(Records drawn from a dataset)
Start of Block
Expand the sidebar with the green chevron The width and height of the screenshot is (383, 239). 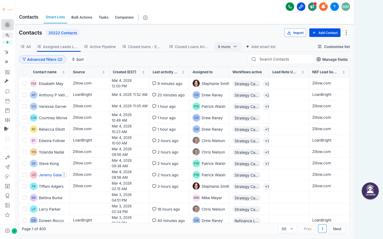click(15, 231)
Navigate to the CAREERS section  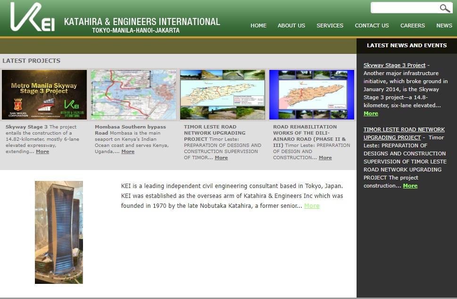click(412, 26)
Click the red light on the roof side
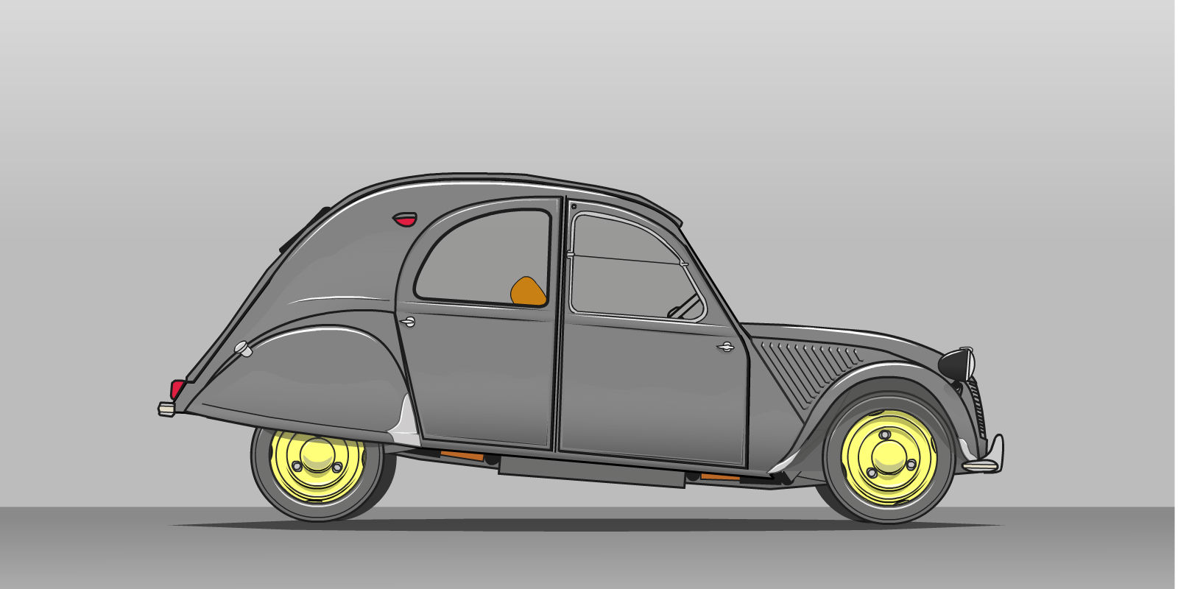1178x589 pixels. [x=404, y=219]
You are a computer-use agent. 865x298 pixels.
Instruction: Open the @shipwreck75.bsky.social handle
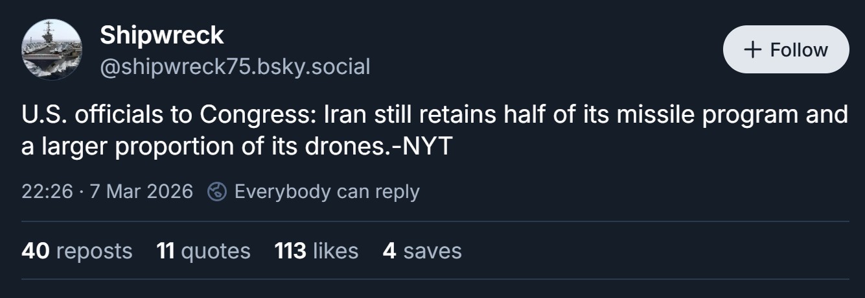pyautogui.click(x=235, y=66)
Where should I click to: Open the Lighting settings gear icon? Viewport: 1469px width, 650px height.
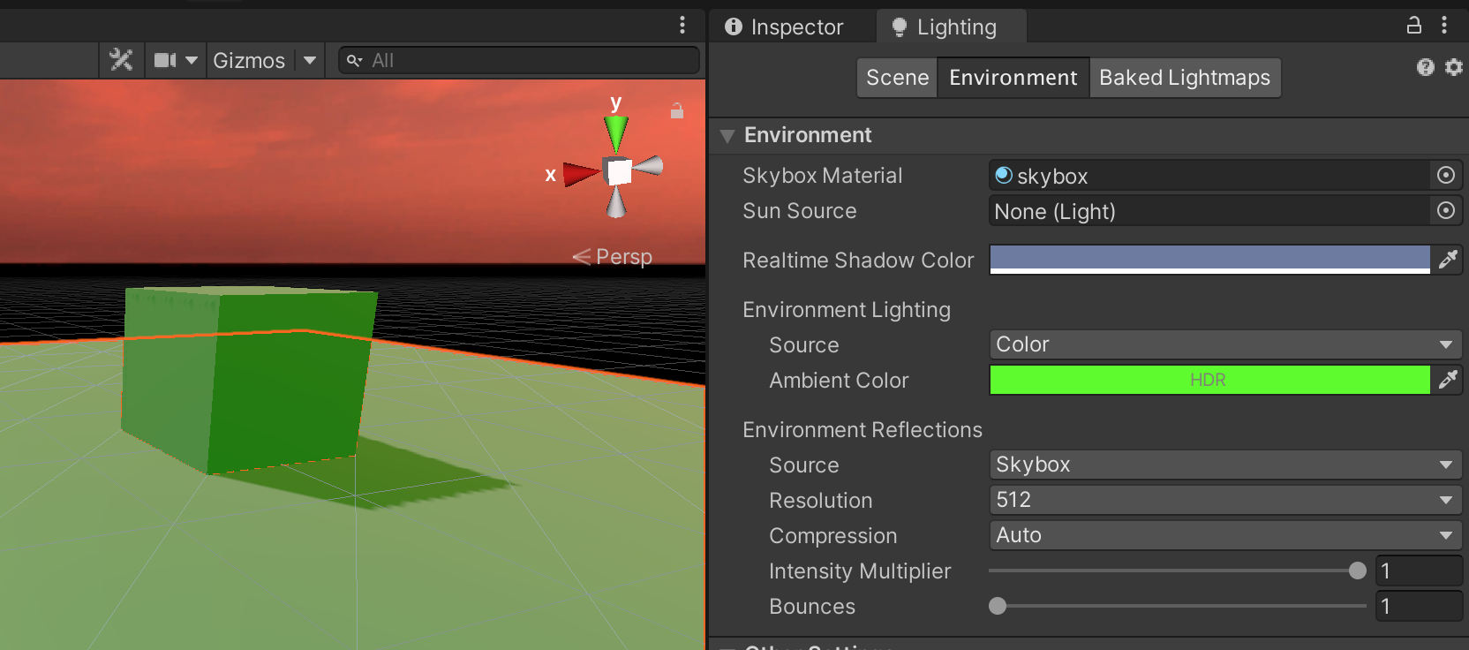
End of Block
Start of Block
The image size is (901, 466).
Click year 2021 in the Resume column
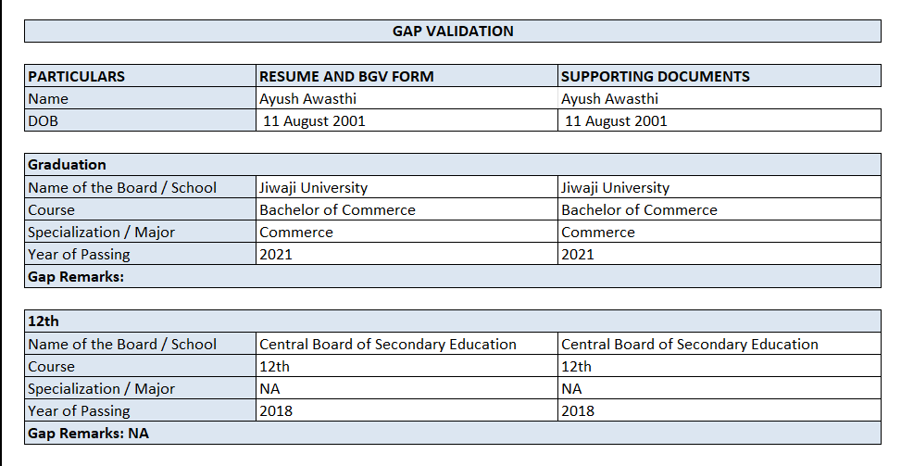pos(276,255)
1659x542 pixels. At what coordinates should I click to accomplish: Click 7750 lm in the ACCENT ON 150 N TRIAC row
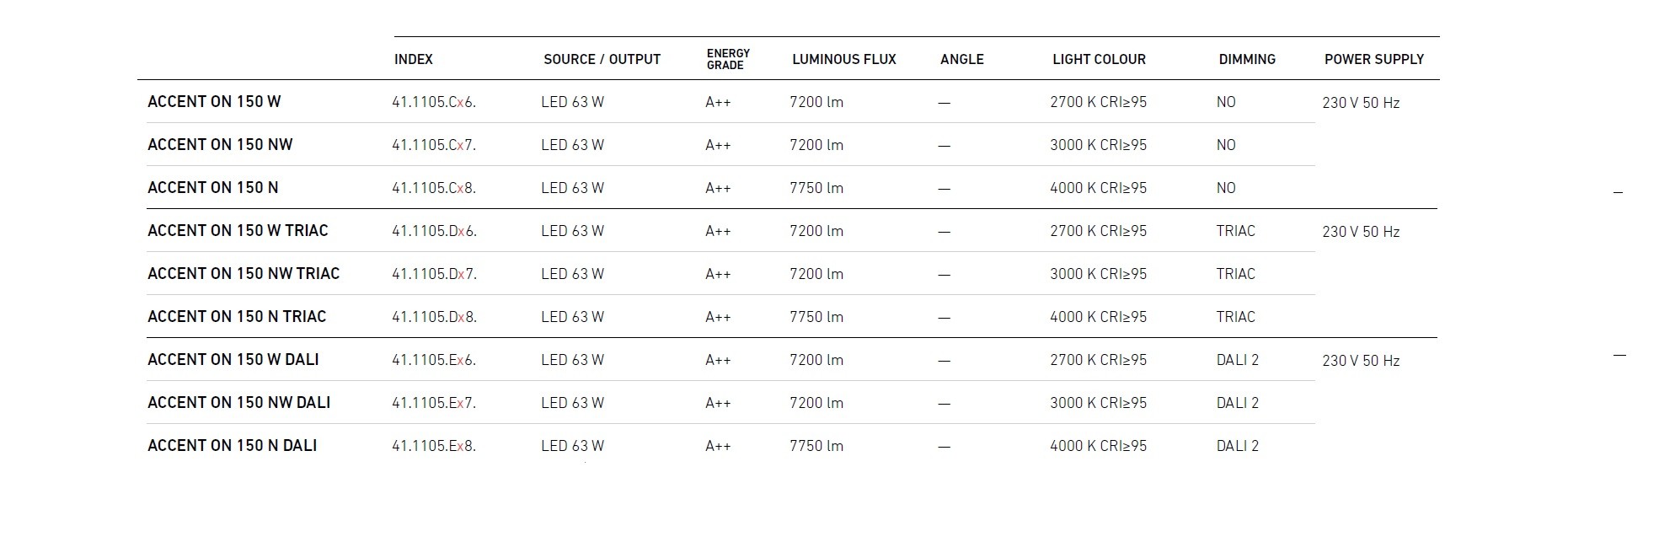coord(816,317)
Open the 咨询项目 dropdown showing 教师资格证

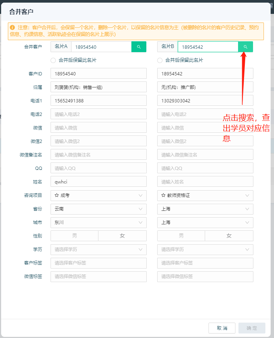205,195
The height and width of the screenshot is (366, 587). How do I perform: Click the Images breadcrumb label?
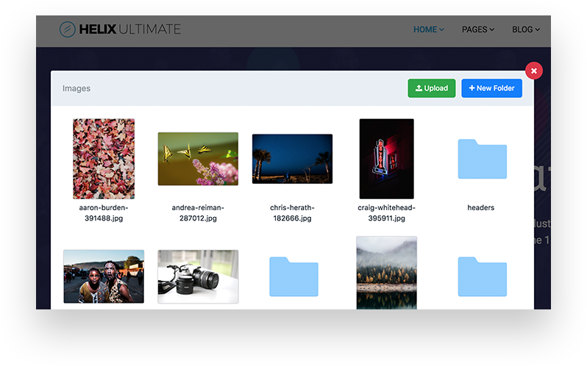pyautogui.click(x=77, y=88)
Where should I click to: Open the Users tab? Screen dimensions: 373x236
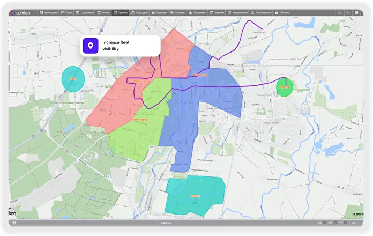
End of Block
Start of Block
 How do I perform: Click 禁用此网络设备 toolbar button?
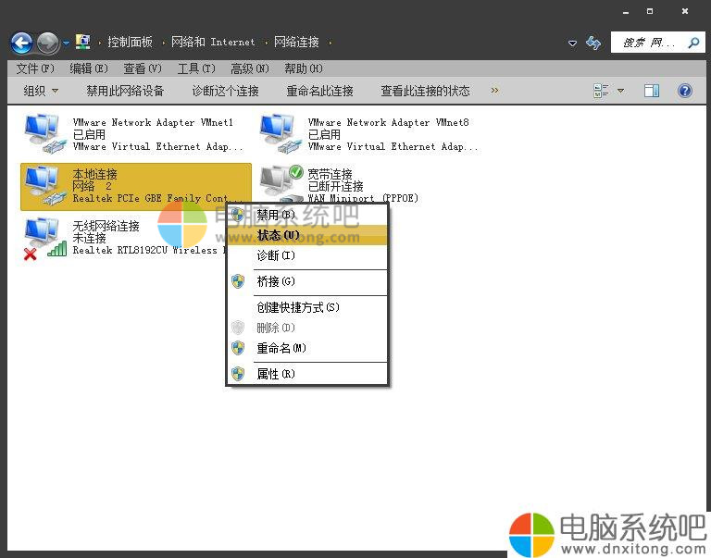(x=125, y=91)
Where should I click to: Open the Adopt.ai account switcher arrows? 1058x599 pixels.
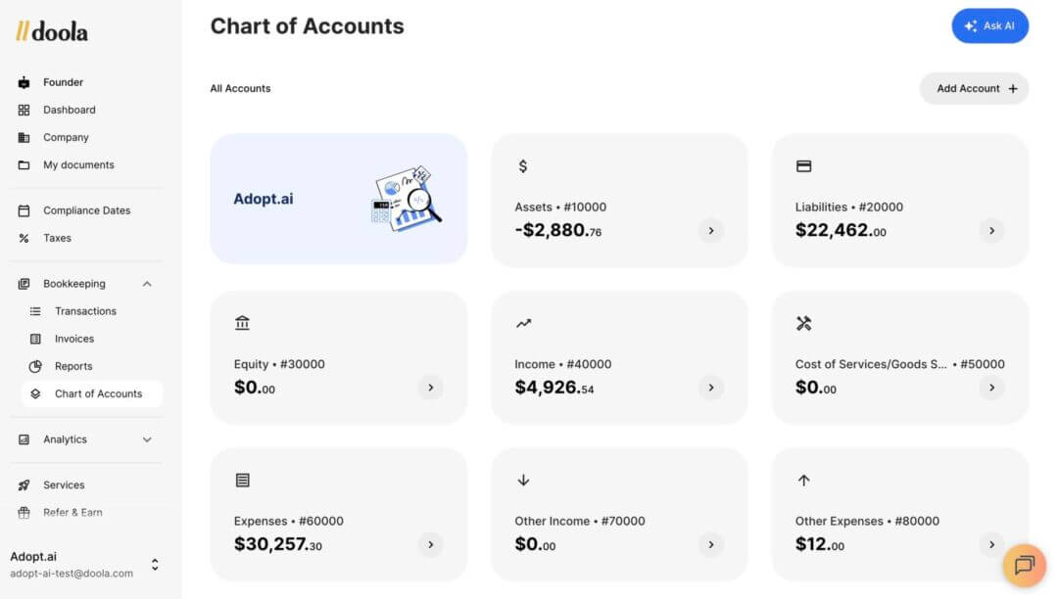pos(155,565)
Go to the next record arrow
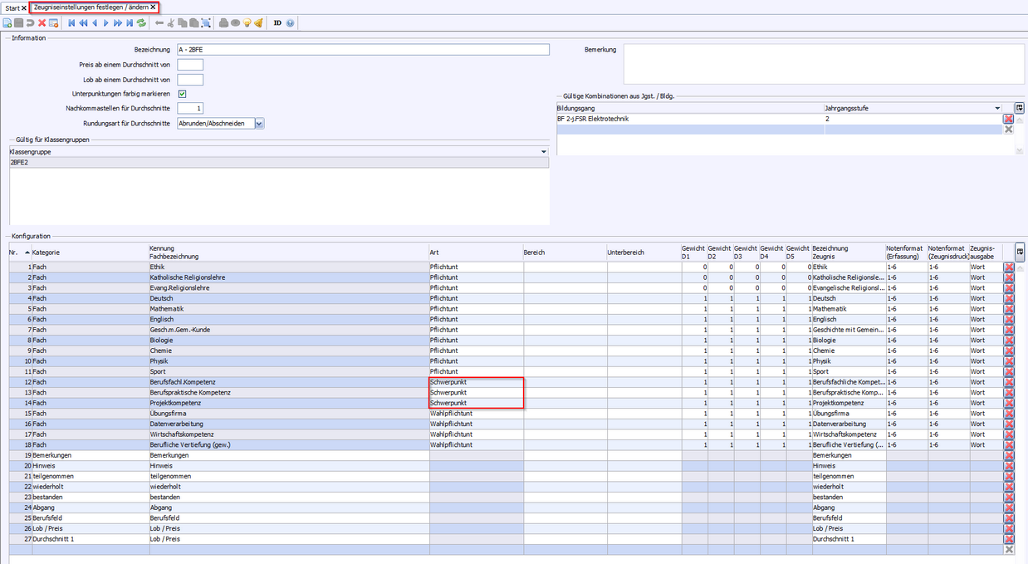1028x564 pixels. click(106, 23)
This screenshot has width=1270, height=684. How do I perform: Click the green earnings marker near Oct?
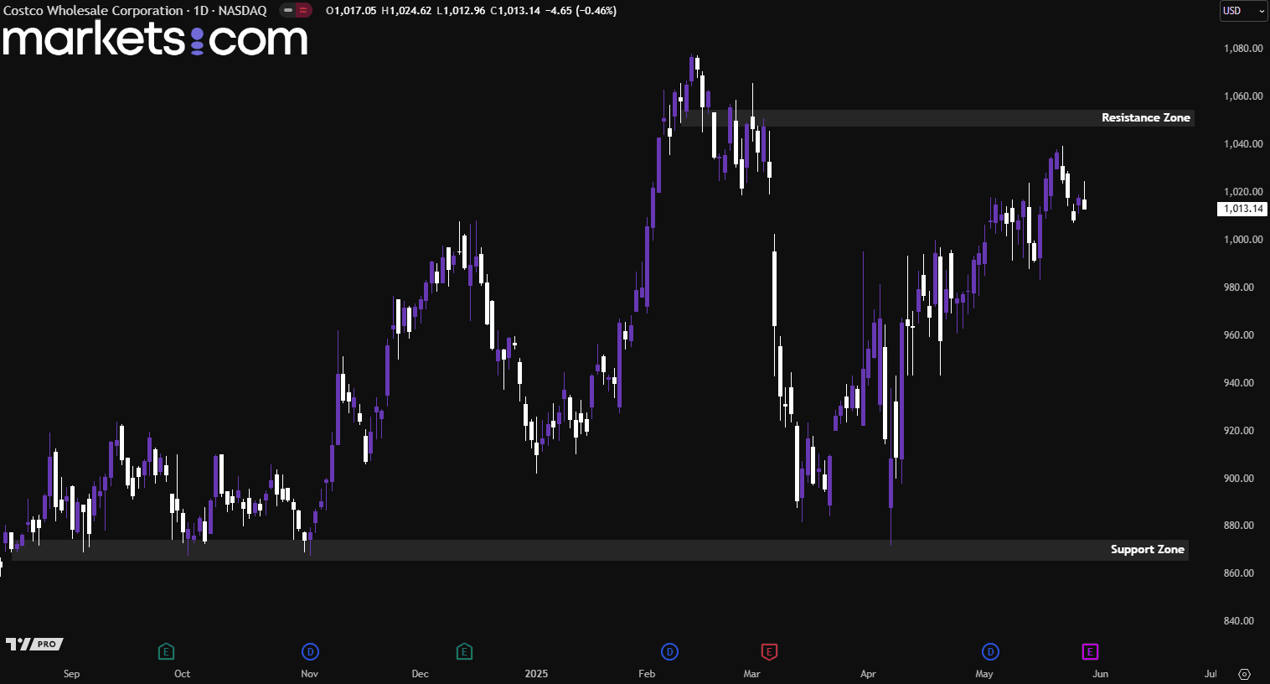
End of Block
### REQUIREMENT
Only the lines starting at the one that includes "Go to the next record arrow" and ending at the one that includes "This screenshot has" should be retyped, exactly, from the records above; no pictures.

### SOLUTION TO THE PROBLEM
Go to the next record arrow
1028x564 pixels. click(106, 23)
This screenshot has width=1270, height=684. How do I perform: Click the green earnings marker near Oct?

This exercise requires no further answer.